# BRIEF:
In the data below, how many lines include the word "computer"? Give only the number.

# DATA FOR THIS EXERCISE:
━━━━━━━━━━━━━━━━
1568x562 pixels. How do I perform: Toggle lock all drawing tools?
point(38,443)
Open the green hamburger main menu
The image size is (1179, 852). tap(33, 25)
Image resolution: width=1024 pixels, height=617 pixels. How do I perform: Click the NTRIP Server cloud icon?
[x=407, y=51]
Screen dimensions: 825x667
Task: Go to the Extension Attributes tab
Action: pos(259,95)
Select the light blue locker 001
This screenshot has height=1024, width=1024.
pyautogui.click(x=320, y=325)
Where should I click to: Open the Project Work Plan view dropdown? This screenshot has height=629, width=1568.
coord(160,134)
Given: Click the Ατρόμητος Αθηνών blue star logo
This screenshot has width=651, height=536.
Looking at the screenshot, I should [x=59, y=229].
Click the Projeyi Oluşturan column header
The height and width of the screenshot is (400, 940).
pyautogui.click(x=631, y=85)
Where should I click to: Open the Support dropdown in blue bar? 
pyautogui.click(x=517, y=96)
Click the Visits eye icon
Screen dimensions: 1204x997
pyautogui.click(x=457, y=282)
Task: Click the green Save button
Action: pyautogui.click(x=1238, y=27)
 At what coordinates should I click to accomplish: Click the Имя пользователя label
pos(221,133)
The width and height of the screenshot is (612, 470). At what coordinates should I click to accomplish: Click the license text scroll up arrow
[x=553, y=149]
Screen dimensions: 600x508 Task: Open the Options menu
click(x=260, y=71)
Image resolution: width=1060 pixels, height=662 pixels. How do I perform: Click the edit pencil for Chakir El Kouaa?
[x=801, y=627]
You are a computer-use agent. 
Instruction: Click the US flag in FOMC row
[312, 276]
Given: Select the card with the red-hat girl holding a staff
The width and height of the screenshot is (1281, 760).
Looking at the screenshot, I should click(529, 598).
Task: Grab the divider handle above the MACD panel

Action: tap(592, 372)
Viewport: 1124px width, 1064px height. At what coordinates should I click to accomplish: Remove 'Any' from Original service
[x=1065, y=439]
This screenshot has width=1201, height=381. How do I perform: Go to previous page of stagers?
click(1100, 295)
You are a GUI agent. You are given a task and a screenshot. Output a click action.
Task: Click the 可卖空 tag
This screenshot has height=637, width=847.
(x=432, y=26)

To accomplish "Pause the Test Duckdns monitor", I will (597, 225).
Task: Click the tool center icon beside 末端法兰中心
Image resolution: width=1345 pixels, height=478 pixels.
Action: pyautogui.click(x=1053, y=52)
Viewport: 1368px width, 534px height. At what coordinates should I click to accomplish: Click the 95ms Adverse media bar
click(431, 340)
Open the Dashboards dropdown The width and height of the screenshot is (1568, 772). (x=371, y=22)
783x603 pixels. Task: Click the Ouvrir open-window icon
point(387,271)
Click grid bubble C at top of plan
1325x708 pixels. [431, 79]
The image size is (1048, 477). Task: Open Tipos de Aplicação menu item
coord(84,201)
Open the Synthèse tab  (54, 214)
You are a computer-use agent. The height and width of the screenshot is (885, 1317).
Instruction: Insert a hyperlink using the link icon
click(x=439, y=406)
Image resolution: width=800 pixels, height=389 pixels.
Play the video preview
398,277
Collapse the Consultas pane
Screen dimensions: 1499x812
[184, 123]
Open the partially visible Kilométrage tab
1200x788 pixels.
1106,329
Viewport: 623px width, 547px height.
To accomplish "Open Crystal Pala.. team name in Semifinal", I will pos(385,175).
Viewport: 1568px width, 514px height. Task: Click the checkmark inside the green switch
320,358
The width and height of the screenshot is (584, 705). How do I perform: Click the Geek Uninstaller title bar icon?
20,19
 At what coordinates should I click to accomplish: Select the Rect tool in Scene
━━━━━━━━━━━━━━━━
# ANSWER BOX:
2